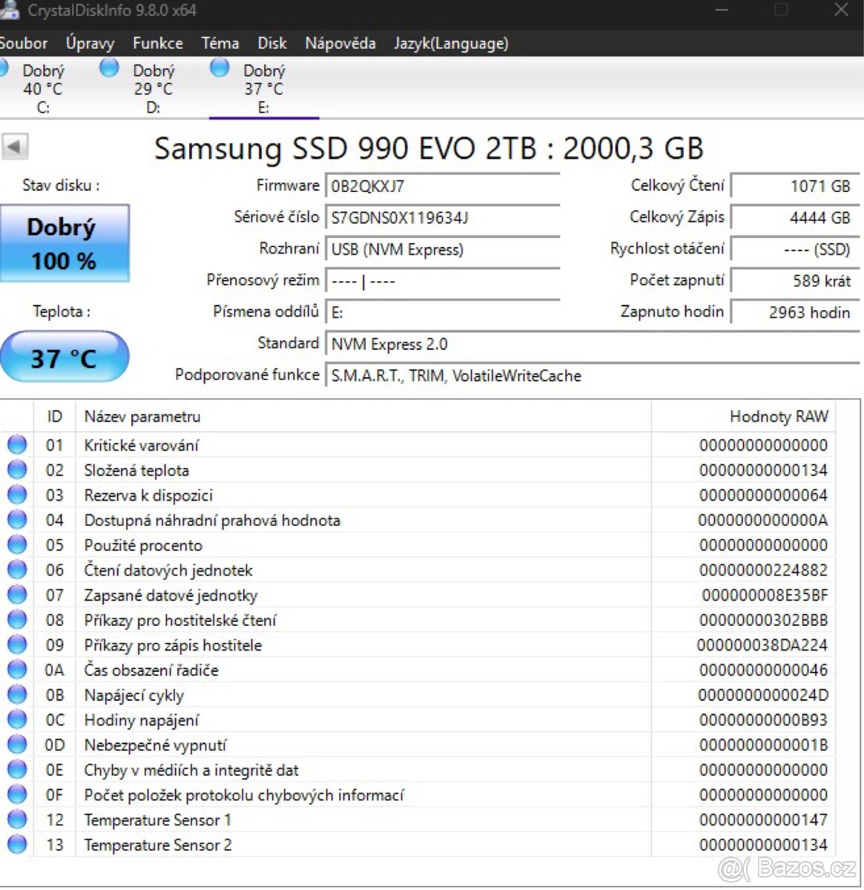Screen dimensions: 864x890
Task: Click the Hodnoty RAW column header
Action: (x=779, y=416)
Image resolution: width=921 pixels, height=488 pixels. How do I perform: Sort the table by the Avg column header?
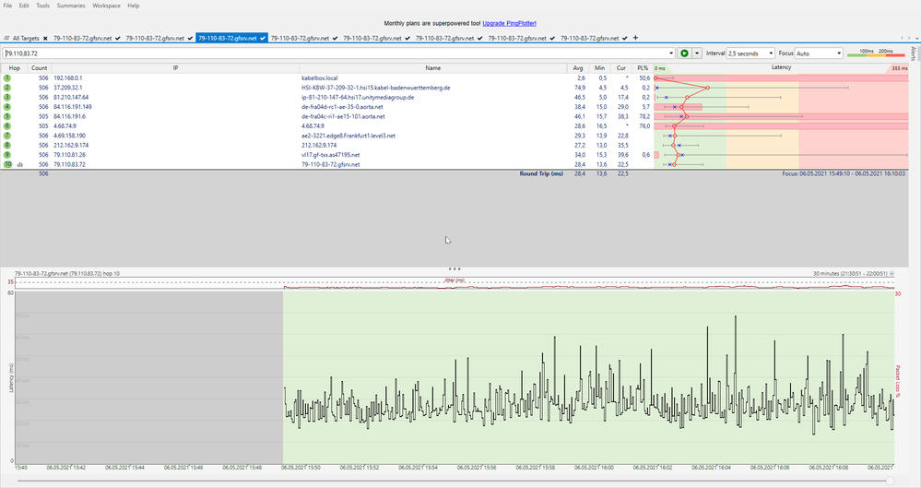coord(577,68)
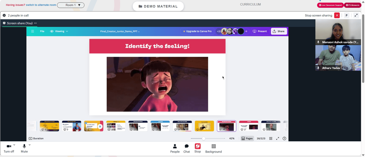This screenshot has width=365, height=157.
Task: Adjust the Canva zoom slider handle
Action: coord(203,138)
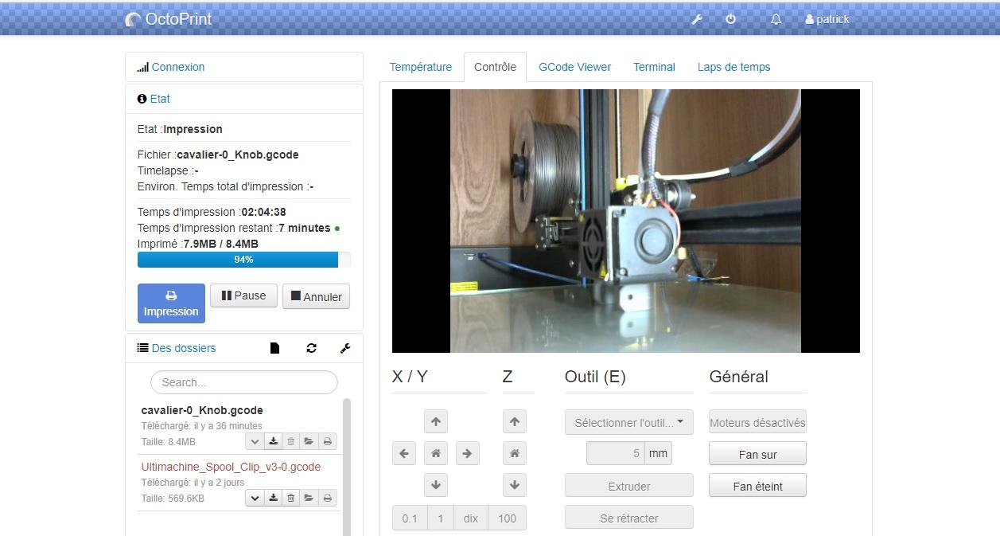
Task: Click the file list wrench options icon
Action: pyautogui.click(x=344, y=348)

**Goal of the exercise**
Write out, exactly and only, the lines from the one containing "Image resolution: width=921" through the last line of the material above. Pictures do not go in the copy.

**Response below**
Image resolution: width=921 pixels, height=488 pixels. How do I perform: Sort the table by the Avg column header?
coord(577,68)
This screenshot has width=365, height=157.
Task: Adjust the Canva zoom slider handle
Action: coord(203,138)
Task: Click the file list wrench options icon
Action: pyautogui.click(x=344, y=348)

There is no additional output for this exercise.